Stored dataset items
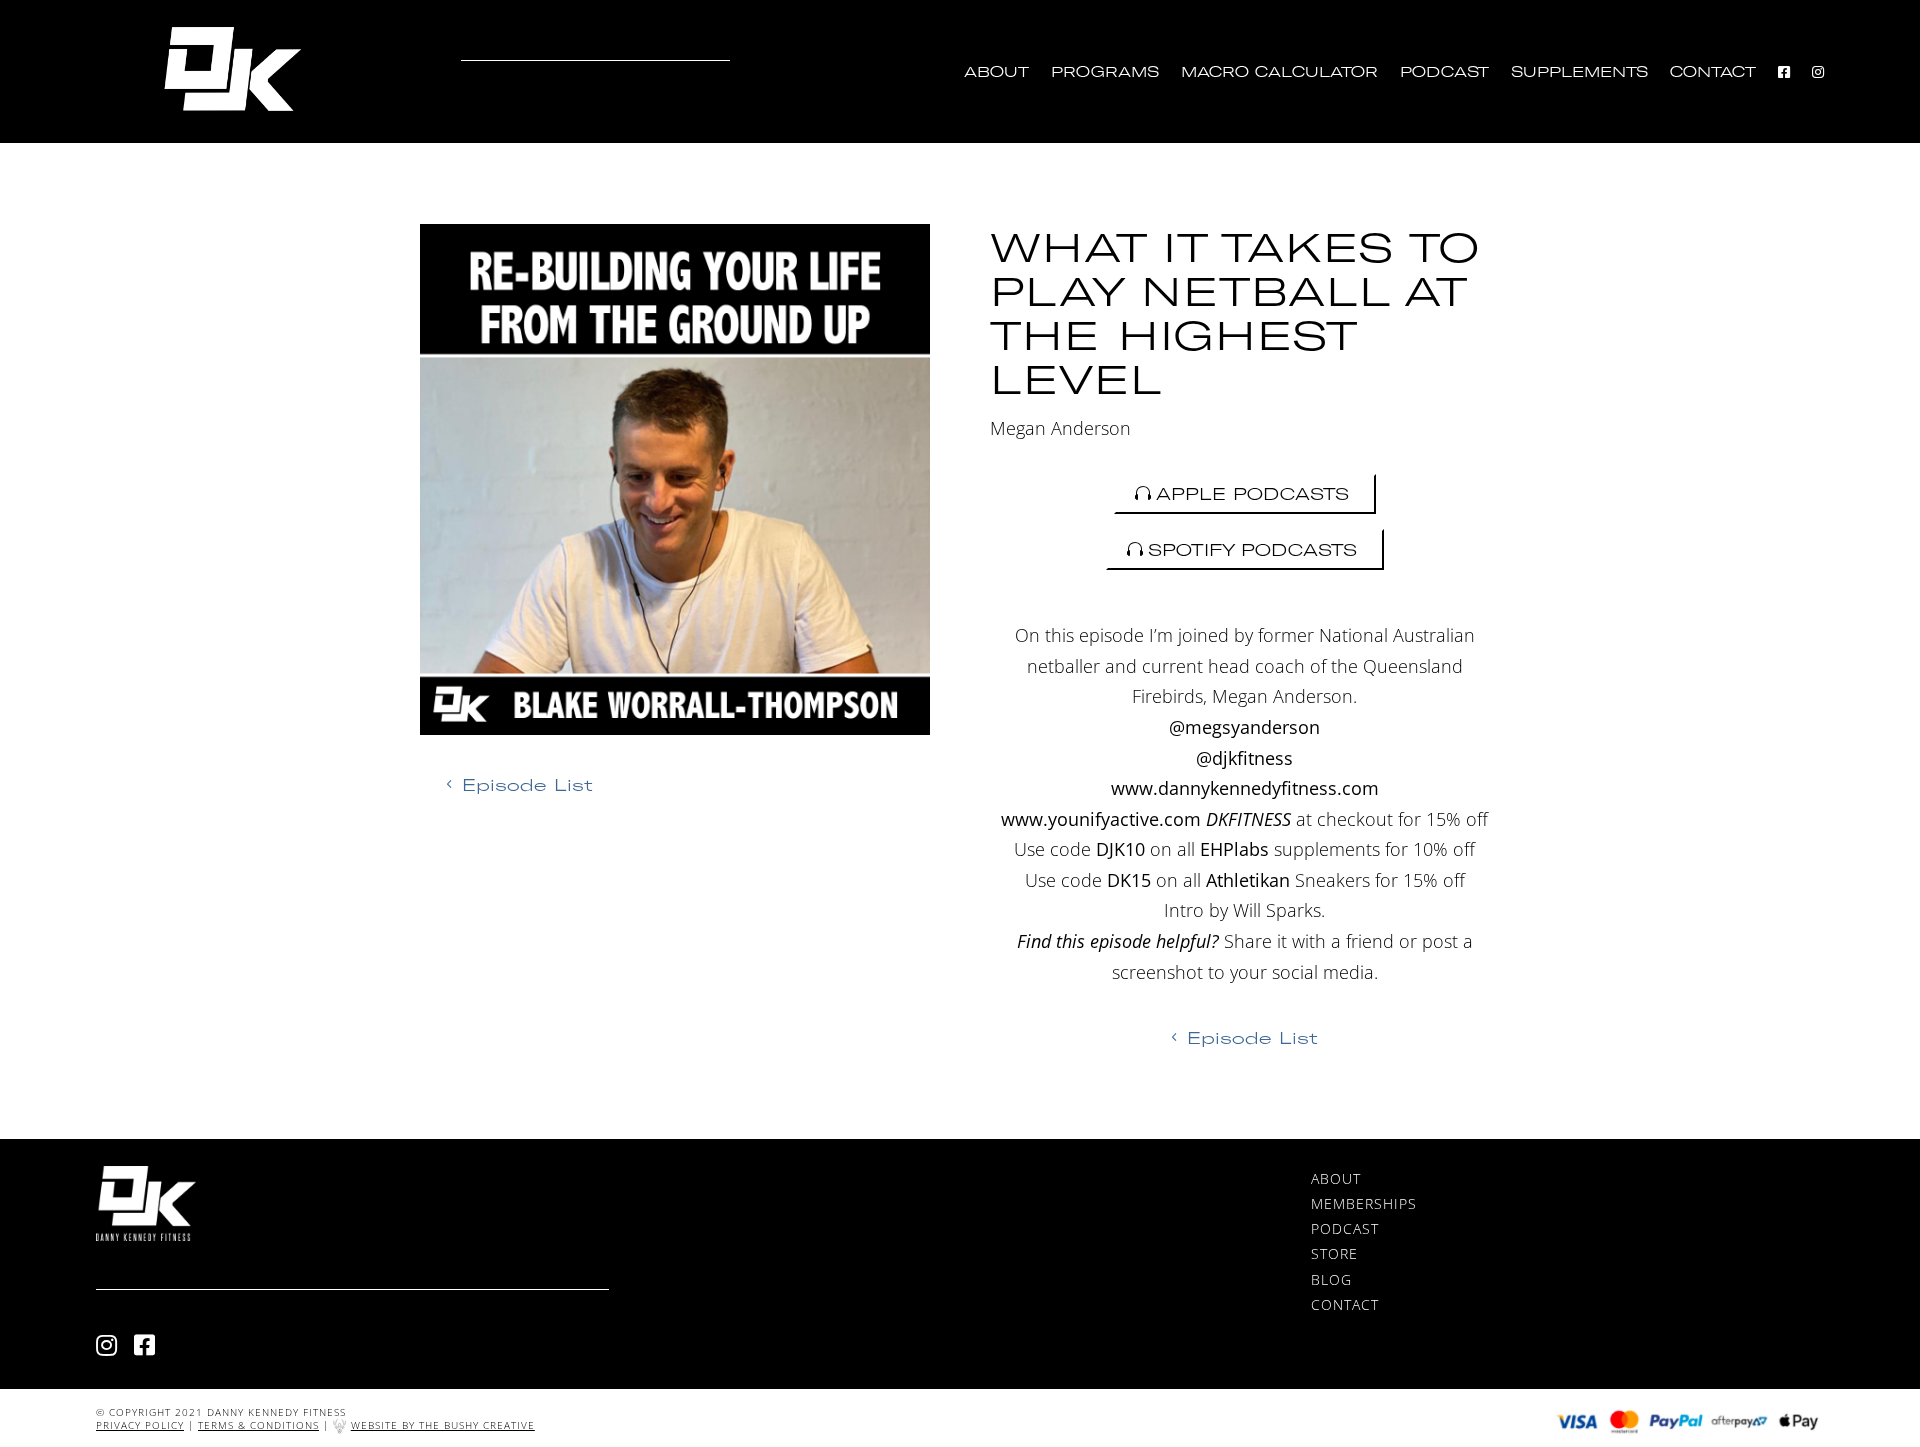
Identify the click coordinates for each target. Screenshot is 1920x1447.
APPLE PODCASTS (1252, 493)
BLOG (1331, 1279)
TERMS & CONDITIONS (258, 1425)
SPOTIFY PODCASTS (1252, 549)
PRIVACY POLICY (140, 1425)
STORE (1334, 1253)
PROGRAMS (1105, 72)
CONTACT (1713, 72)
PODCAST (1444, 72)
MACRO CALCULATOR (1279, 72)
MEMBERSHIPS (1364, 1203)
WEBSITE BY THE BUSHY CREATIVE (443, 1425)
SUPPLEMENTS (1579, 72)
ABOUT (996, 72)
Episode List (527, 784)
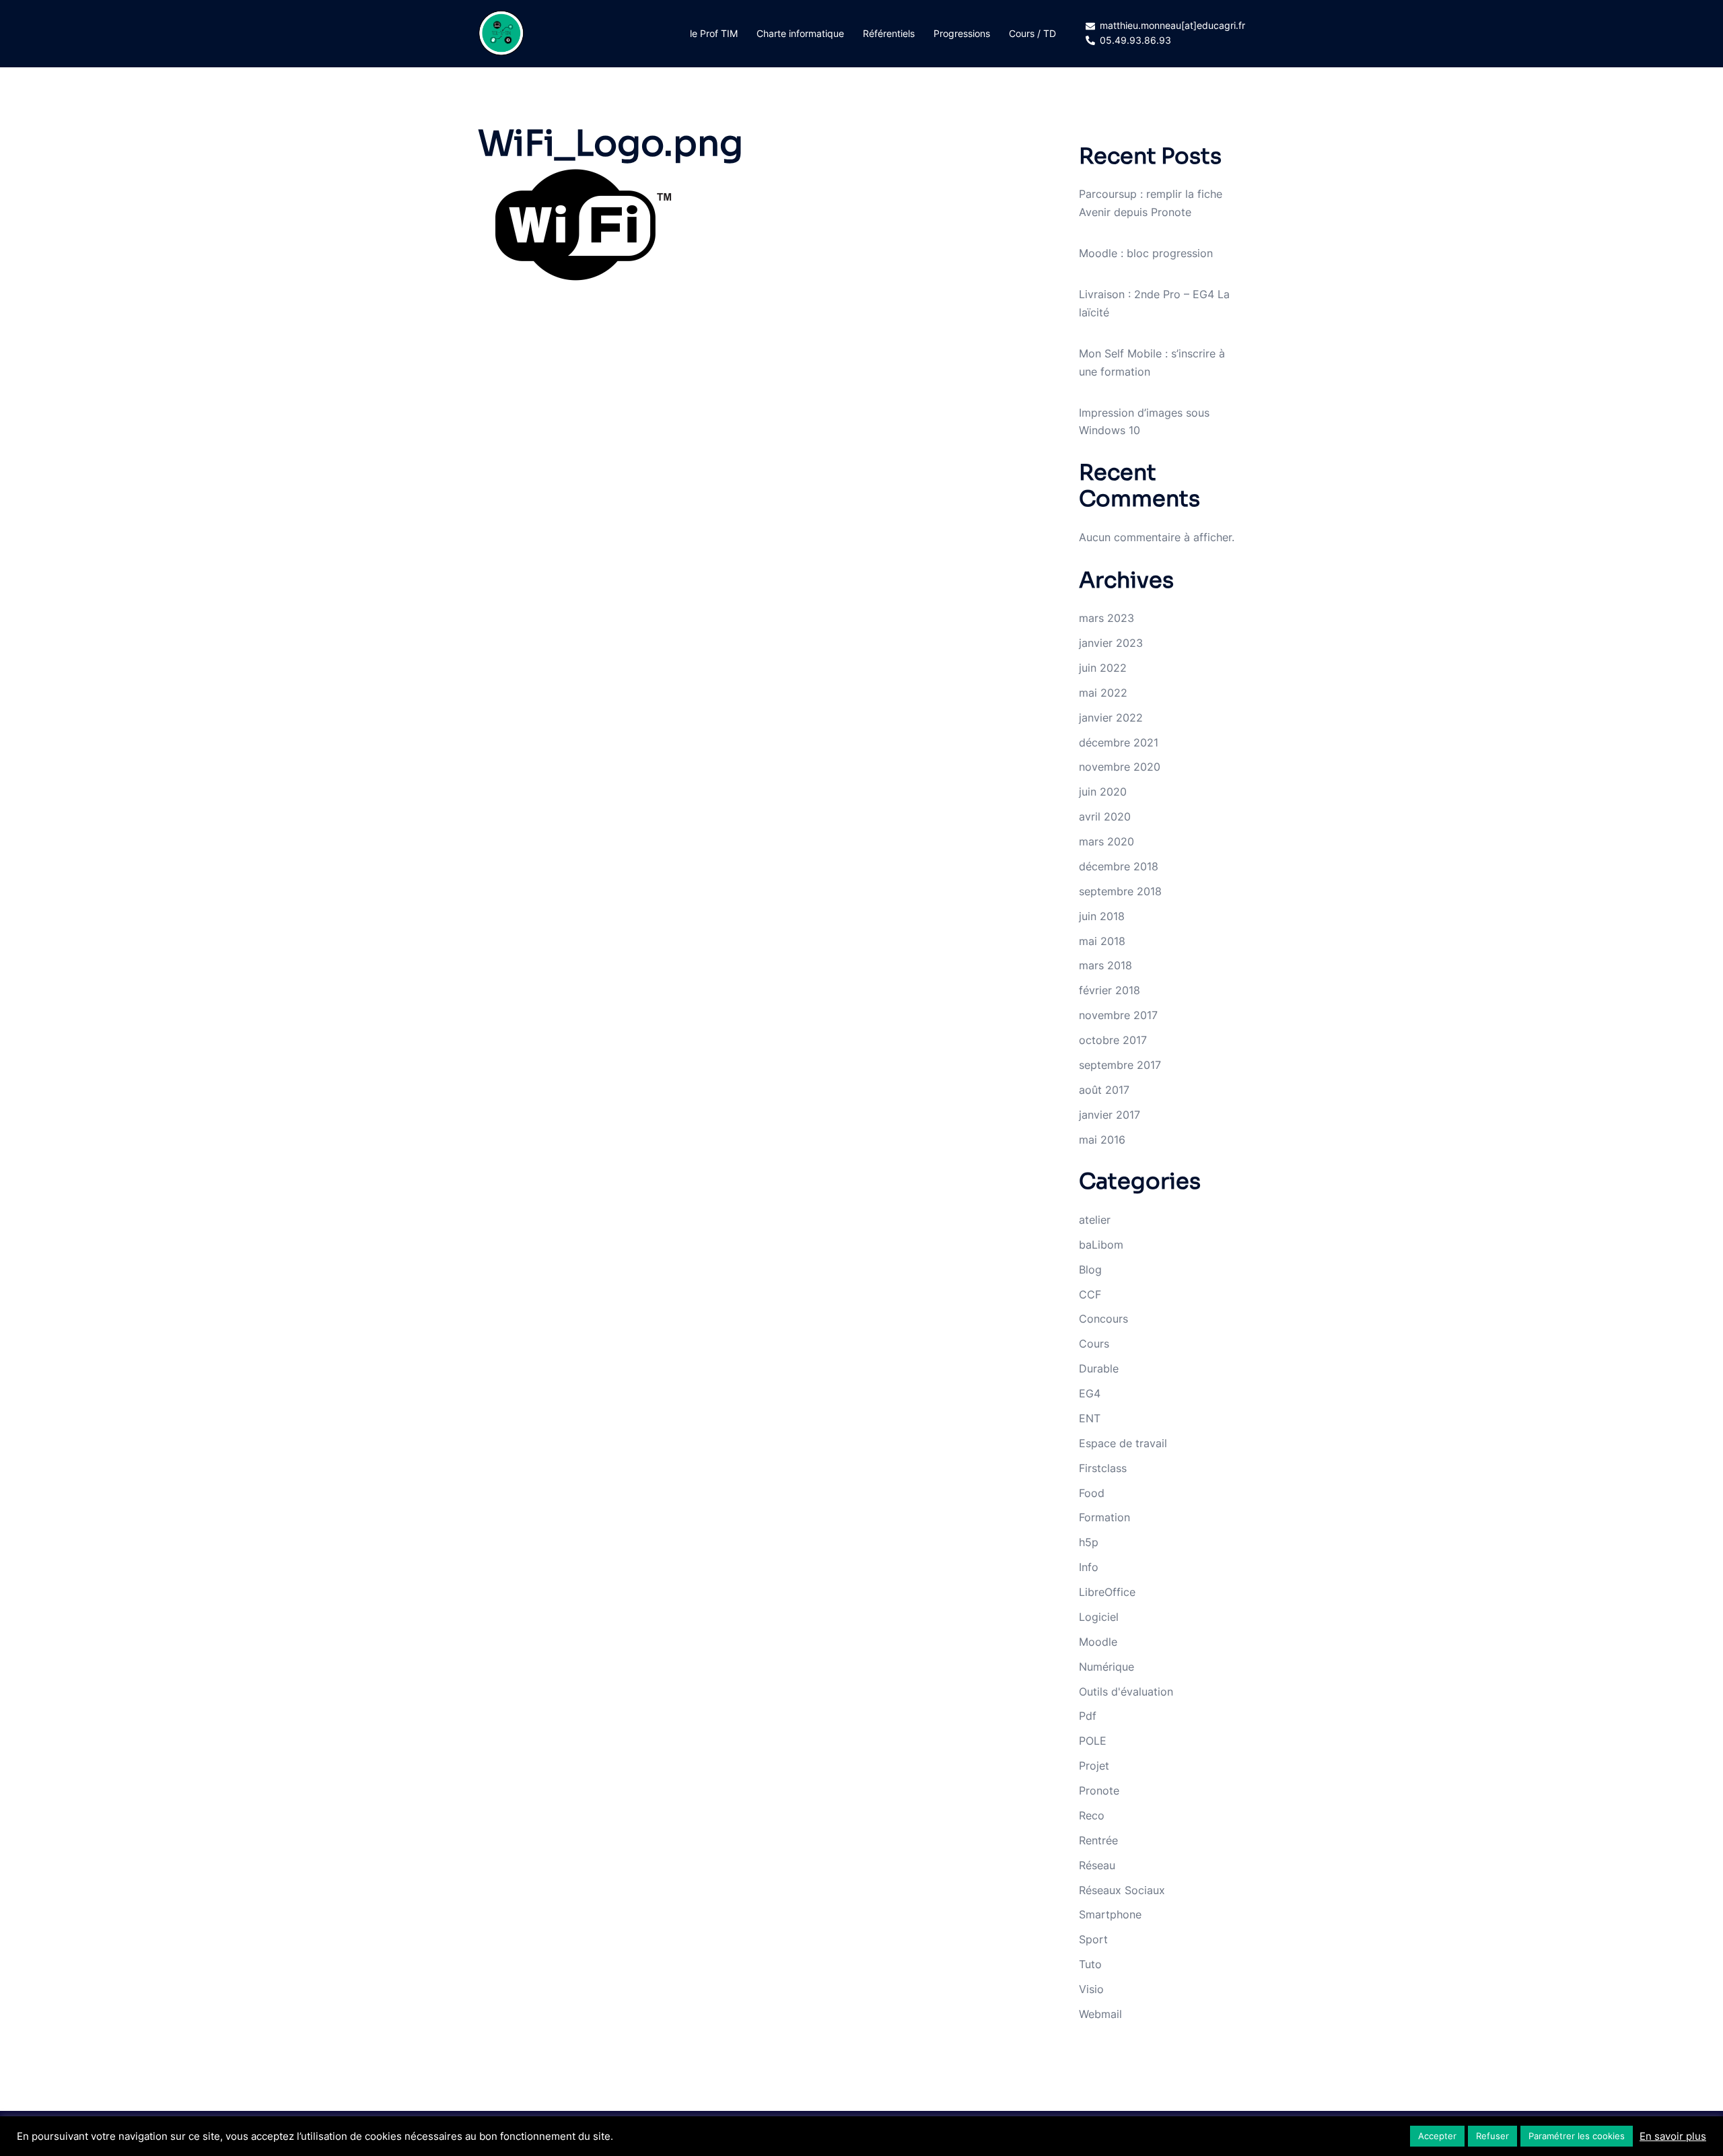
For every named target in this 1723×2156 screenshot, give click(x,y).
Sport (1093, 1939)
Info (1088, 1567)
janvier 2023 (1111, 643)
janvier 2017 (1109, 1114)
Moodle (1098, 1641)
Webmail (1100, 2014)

* **Exercise**: Search the records for the string "click" and return every line in which it occurs.

* **Solved problem**:
Identify the click coordinates for each target. Screenshot is 1920x1447.
For every named target in this 1723×2156 screenshot, give click(x,y).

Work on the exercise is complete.